The thing that lead me to become a holistic nutritionist in the first place was one of my most natural traits that I believed I had well sharpened: my noble affinity to doubt and criticize absolutely everything around me. Turns out, the honed sword of scrutiny I was wielding had morphed into a balloon sword. Squeaky, probably pink, and 100% imaginary. But here I was, nature-timing, walking barefoot, preaching organic, and not wearing deodorant all the while brandishing my balloon sword in the face of all those who would listen. 


Coconut oil! Squeak, squeak! 

Spring water! Squeak!



Then one day, my beloved balloon sword popped in my face. 

How did this turn of events come to pass? It’s a bit of a convoluted story that I am still trying to dissect myself. I can’t quite pin it down to one specific moment but can credit it to a series of events that dominoed my ideals. One of the first few dominos was likely laid by a ridiculous and nonsensical magazine in my local community. One of those publications full of snake oil, faith healers, Flat Earthers, and conspiracies about pretty much everything you can imagine (did you know mountains are actually just giant tree stumps?!). I was asked to contribute my own brand of nonsense. I managed one interview before I couldn’t visualize myself being dragged any further under the hippy bus. Another domino was definitely placed by social media (we are all already familiar with the bubble- world of selective representation). Sometimes we find ourselves morphing into a strange amalgamation of social media influencers who seem to embody the exact ideals we visualize our own avatars becoming. A weird thing that happened to me, and I am sure is happening to others, was this real-life transformation into the person the internet wanted me to be. Not necessarily the person I wanted to become, but an identity that was shaped by the inclination of likes and commanded by the comment section. It’s extremely existential to look back at photos of myself during this time. WTF were you thinking, Royal? Well, you weren’t necessarily thinking for yourself, that’s for sure.

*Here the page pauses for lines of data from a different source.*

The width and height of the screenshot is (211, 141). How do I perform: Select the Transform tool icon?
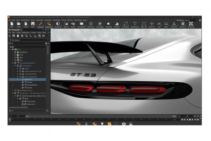[174, 24]
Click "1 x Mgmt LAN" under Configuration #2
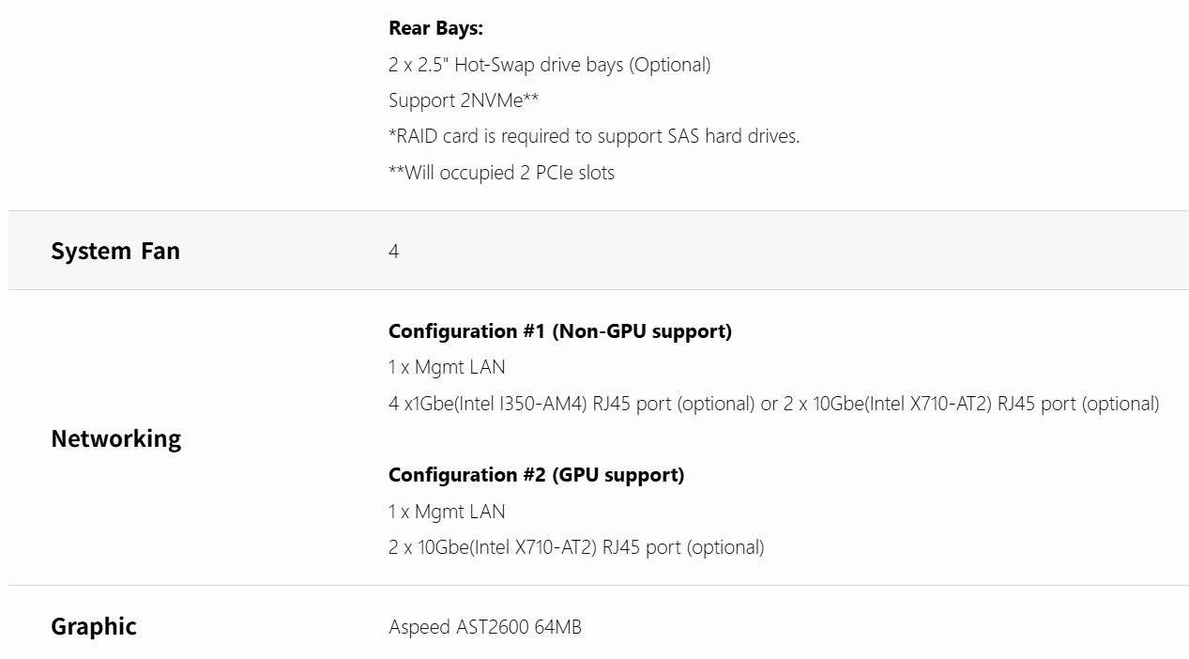Screen dimensions: 1189x659 (447, 512)
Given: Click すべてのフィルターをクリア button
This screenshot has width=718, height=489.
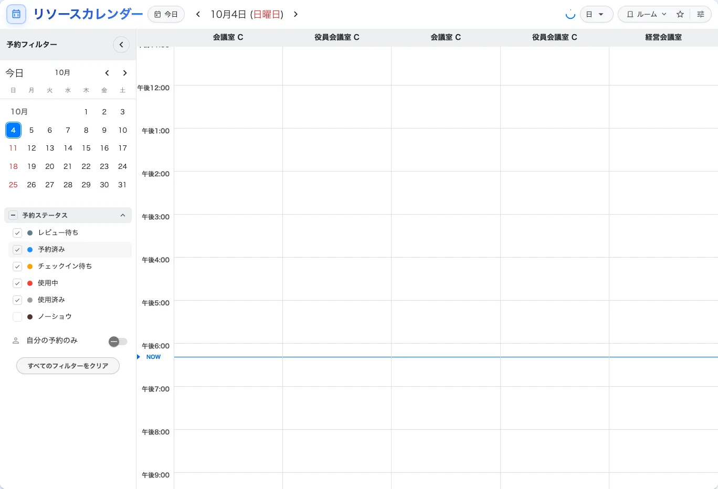Looking at the screenshot, I should pyautogui.click(x=68, y=366).
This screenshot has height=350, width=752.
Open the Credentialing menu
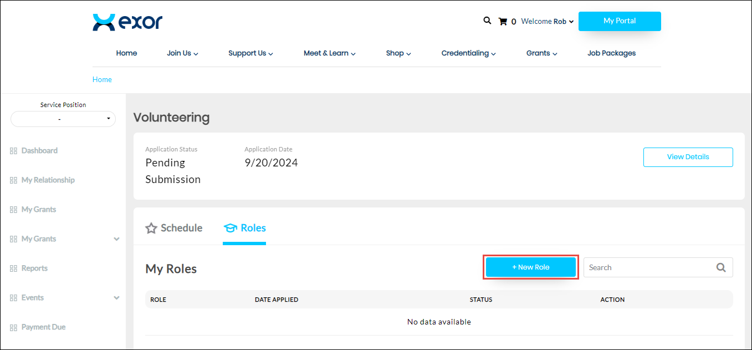tap(468, 53)
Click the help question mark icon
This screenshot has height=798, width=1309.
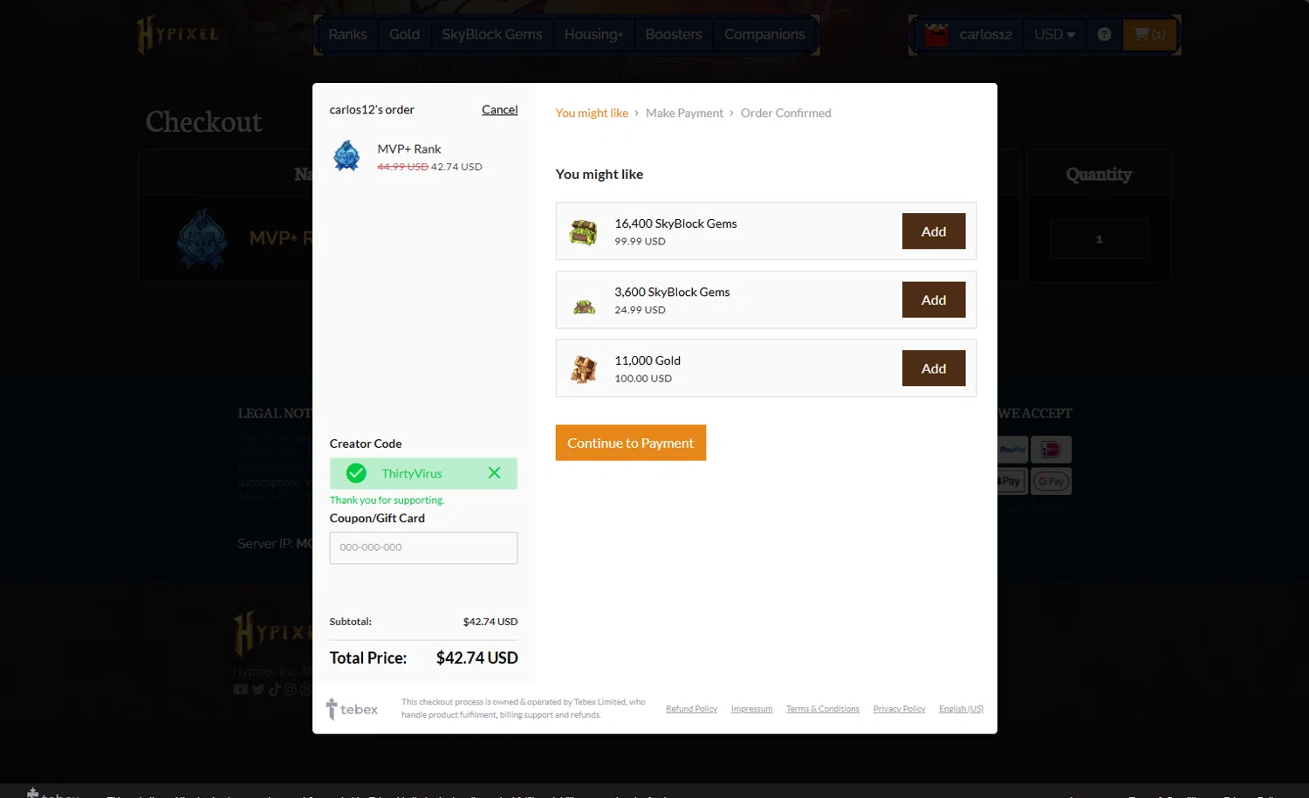click(1104, 34)
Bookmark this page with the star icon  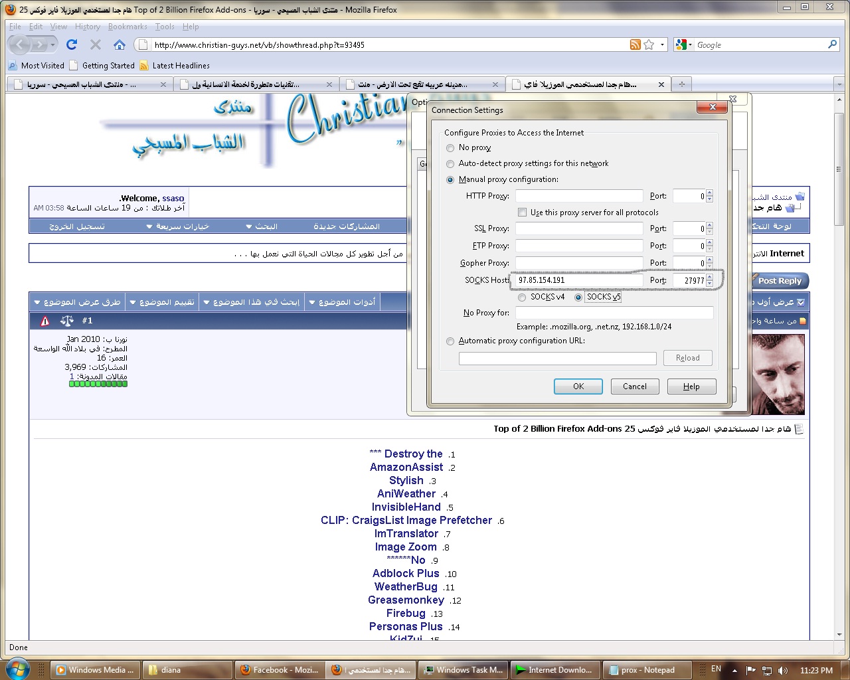point(649,44)
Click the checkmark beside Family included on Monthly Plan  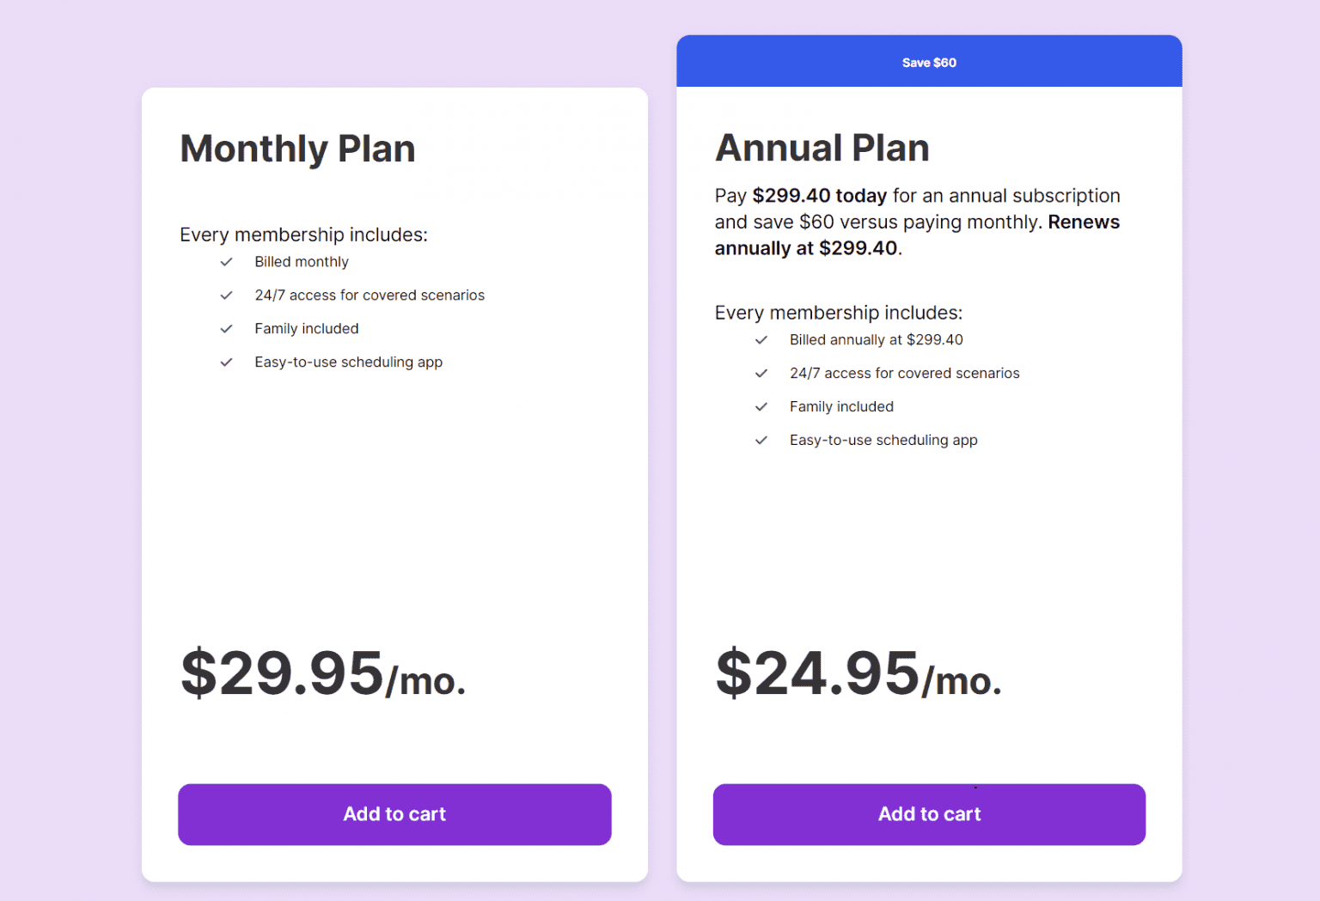226,328
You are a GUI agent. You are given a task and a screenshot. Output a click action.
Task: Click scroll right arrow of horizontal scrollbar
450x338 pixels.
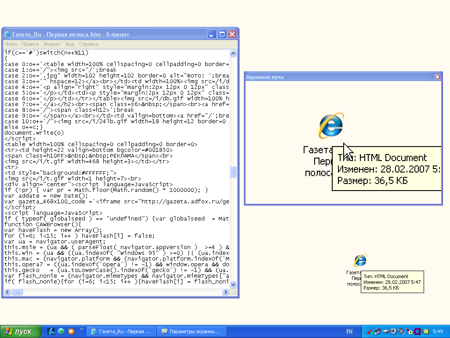226,292
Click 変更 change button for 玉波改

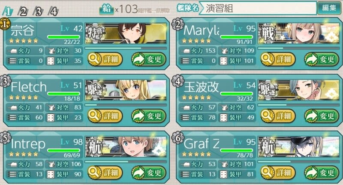tap(322, 115)
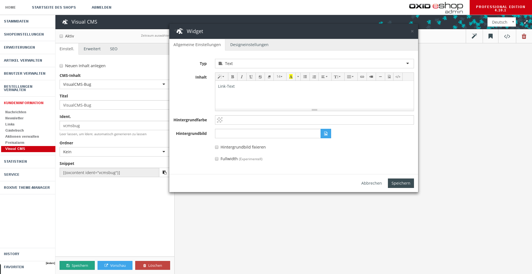This screenshot has height=274, width=532.
Task: Insert a link with the editor's link icon
Action: click(362, 77)
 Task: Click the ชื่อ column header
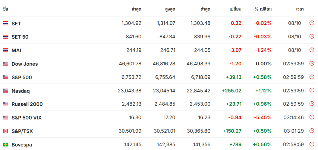(x=6, y=9)
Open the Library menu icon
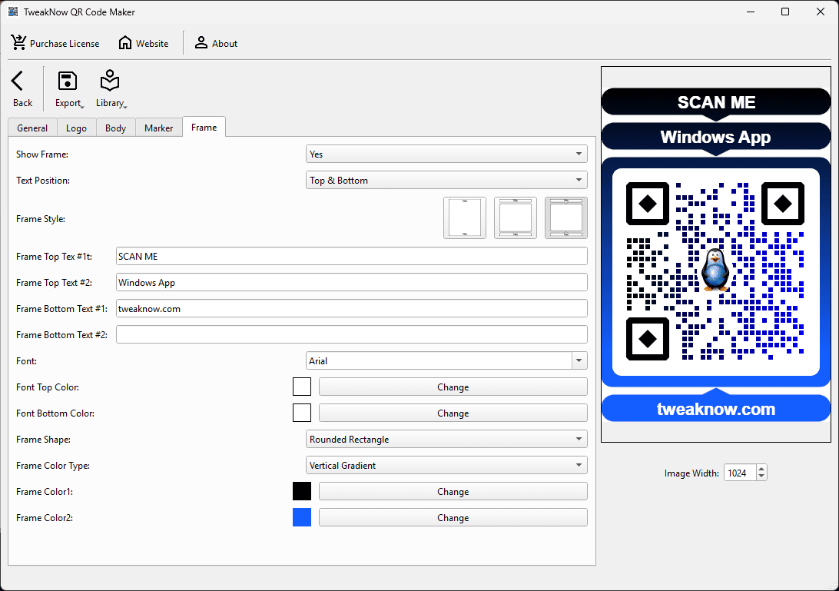The width and height of the screenshot is (839, 591). [110, 81]
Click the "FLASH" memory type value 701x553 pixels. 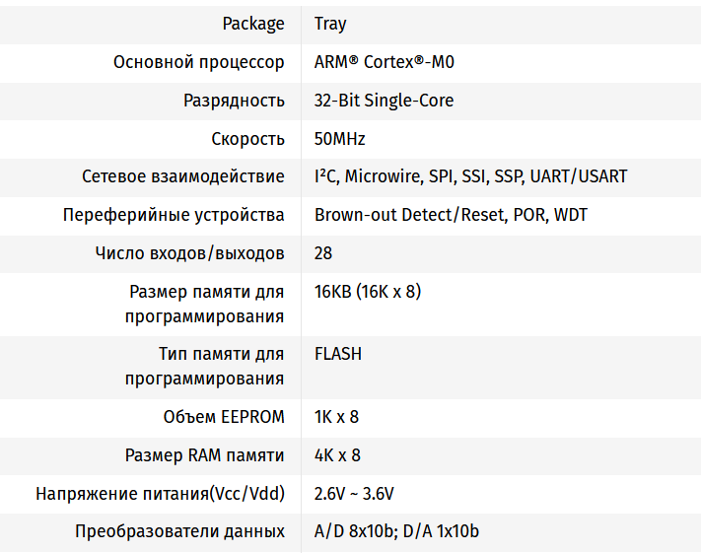[338, 354]
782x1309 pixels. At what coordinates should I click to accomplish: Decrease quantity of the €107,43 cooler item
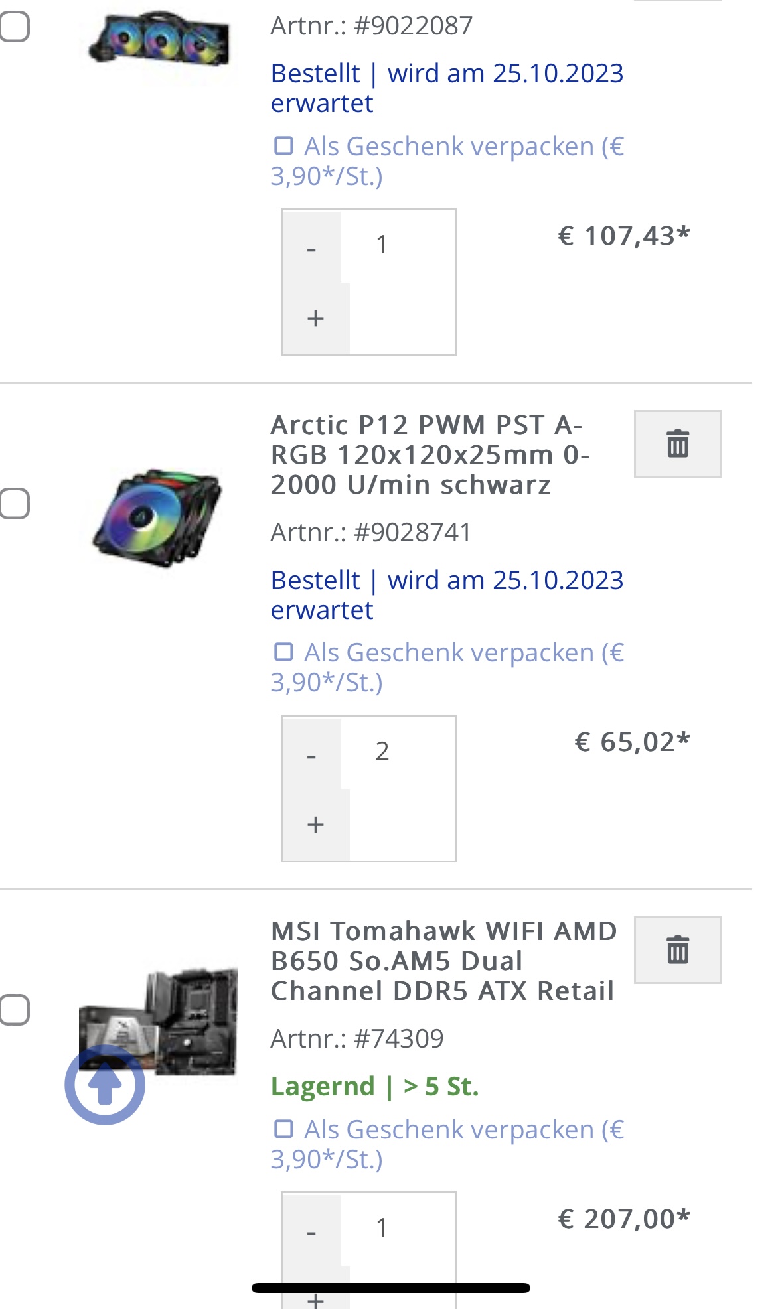tap(311, 249)
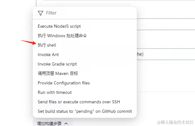
Task: Choose Invoke Gradle script
Action: click(85, 64)
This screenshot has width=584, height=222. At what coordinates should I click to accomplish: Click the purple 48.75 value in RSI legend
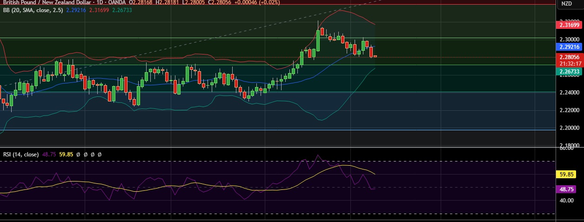[x=49, y=154]
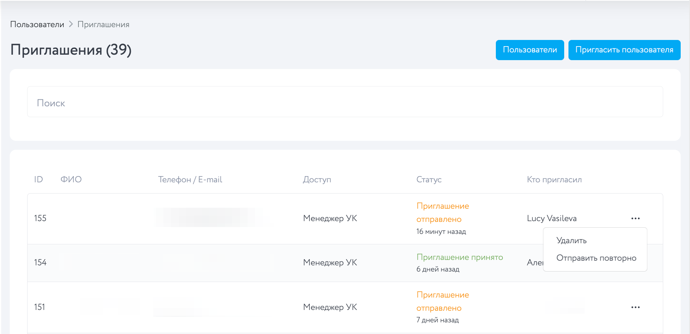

Image source: The Globe & Mail

Image source: The Globe & Mail


Within my brief education that I received to become a holistic nutritionist I was provided with valuable stepping stones and a general understanding as to how the body works. But it wholeheartedly falls short of resembling anything close to authority on the subject of health. Sure, I spent a couple of weeks studying the pathology of disease, and a little more on how each bodily system works to get your human suit from point A to point B, but I am no closer to being a medical professional as I am to becoming a professional cricket player.  But what I do have is an insight into a world of quackery and woo where the lack of a comprehensive grasp on science is shielded by a multi-billion dollar supplement industry. An industry that definitely fooled me into believing that they have the tools to save us –an unregulated industry peddling the sales pitch of "natural", "holistic", "well-being" and more honest than what's offered through mainstream medicine but is, in fact, full of dishonest products that either lack real evidence or are straight up scams. I did learn the cardinal rules for nurturing a healthy human: sleep, a variety of whole foods, stress management, and exercise (peppered with a hardy dose of new-age nonsense like homeopathy, chakras, and reiki). There is a reason why holistic nutritionists are legally prohibited from saying "treat", "heal", "prevent", or "cure", and that is because they are lightyears away from being capable of even understanding what that truly entails. With what I do have from my quasi-education I can pick apart a lifestyle that needs some fine-tuning and provide guidance on how to structure a solid meal plan. That's it. I can neither diagnose the metaphysical blockage on your thyroid nor can I detox your liver (spoiler alert: no one can). After years of self-diagnosis and hashtagging all my fad-diet escapades (for this, I greatly apologize to all those I have alienated with my profuse self-righteousness) I can at least say I have a deep appreciation for those who are actually on the front lines on the fight against pseudoscience and the damage it does to real medicine. 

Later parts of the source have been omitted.